• **About this exercise**
Copy out all the lines of the data that hold the word "width".

• **Input records**
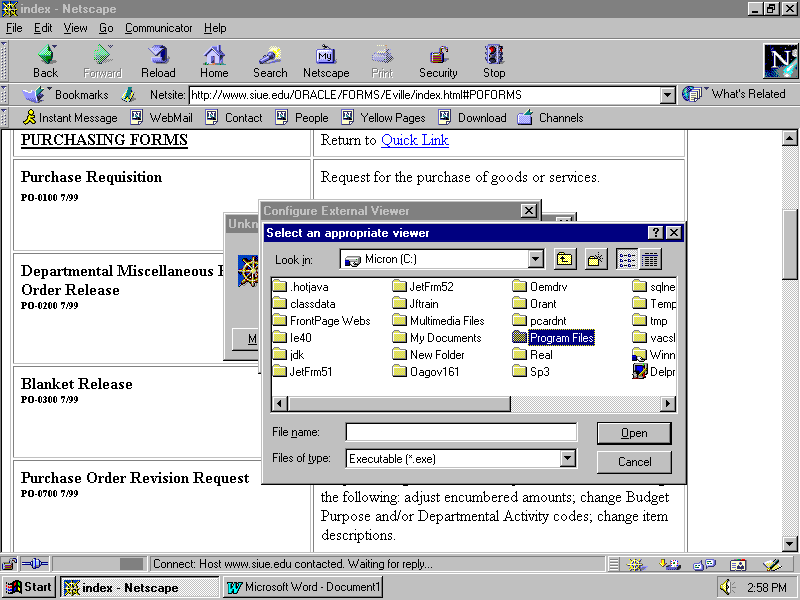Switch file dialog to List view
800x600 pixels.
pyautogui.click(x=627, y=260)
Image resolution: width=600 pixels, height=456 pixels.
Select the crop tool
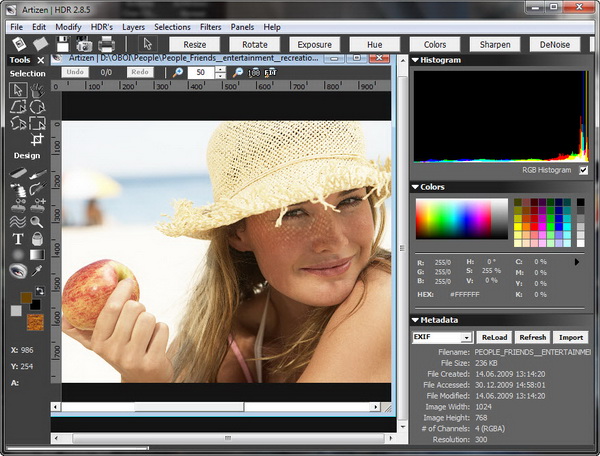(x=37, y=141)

---

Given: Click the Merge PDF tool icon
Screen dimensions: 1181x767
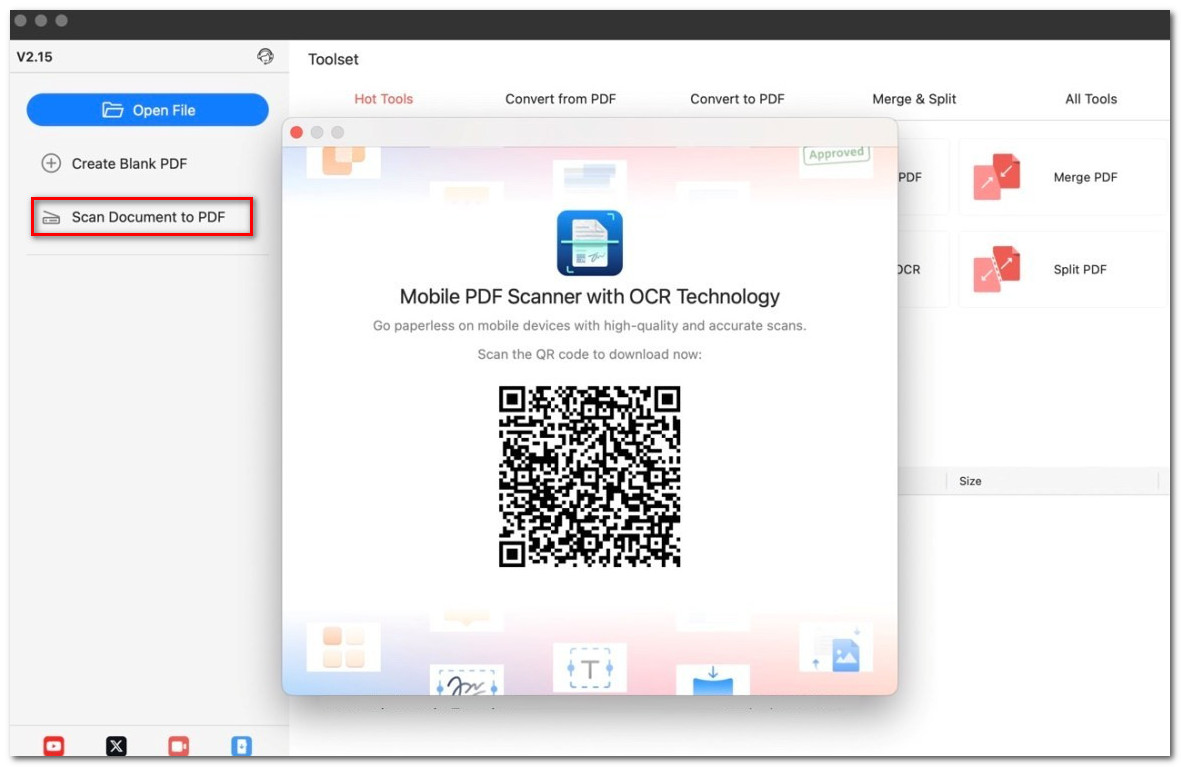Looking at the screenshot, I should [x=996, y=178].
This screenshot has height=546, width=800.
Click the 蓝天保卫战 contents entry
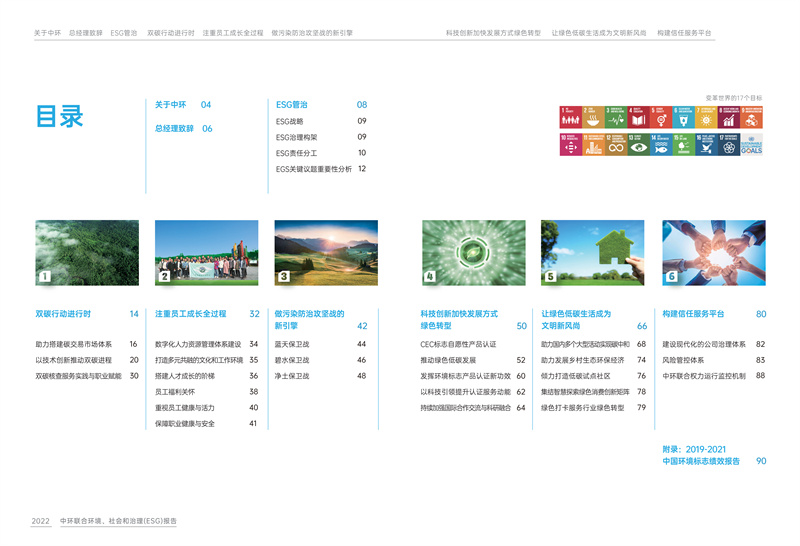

• **Written answer**
Image resolution: width=600 pixels, height=456 pixels.
This screenshot has height=546, width=800.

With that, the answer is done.